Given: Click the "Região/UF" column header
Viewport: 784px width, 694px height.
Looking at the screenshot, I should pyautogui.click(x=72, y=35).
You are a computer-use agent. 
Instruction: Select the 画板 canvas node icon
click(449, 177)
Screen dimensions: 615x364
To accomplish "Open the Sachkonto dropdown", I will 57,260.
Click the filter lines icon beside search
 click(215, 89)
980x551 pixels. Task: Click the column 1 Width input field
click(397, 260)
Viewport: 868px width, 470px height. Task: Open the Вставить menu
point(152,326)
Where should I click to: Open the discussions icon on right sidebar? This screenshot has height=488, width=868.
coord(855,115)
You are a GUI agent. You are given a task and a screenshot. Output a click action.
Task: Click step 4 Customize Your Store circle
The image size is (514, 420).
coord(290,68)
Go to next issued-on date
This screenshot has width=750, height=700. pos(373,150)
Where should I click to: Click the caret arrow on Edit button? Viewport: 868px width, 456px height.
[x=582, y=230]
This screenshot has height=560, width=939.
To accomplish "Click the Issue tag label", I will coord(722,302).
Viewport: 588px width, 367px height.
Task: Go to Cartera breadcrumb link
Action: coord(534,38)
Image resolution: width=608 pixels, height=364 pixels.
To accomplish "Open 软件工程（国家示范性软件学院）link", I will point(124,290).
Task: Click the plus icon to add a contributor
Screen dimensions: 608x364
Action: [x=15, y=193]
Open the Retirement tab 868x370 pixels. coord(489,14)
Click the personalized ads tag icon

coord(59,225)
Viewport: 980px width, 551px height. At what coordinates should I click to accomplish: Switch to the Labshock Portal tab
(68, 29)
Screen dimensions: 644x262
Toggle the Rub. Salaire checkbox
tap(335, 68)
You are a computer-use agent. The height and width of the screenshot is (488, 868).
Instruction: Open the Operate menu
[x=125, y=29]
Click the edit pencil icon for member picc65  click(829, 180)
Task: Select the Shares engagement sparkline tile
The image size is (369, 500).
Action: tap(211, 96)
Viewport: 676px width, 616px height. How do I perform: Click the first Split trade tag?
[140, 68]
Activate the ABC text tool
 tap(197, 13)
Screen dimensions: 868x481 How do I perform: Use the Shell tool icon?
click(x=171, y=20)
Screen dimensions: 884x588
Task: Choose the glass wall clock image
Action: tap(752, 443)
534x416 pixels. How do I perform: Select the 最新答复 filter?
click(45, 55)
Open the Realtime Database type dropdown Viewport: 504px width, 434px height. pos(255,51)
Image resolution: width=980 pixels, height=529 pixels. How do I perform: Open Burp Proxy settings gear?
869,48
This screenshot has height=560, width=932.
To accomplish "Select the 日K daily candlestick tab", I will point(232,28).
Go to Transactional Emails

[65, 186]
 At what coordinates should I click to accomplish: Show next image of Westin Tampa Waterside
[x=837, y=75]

※ ※ ※

▸ **TASK OBJECTIVE**
In the listing above, count every line that holds "dropdown". Give only the number.

▸ **TASK SOLUTION**
2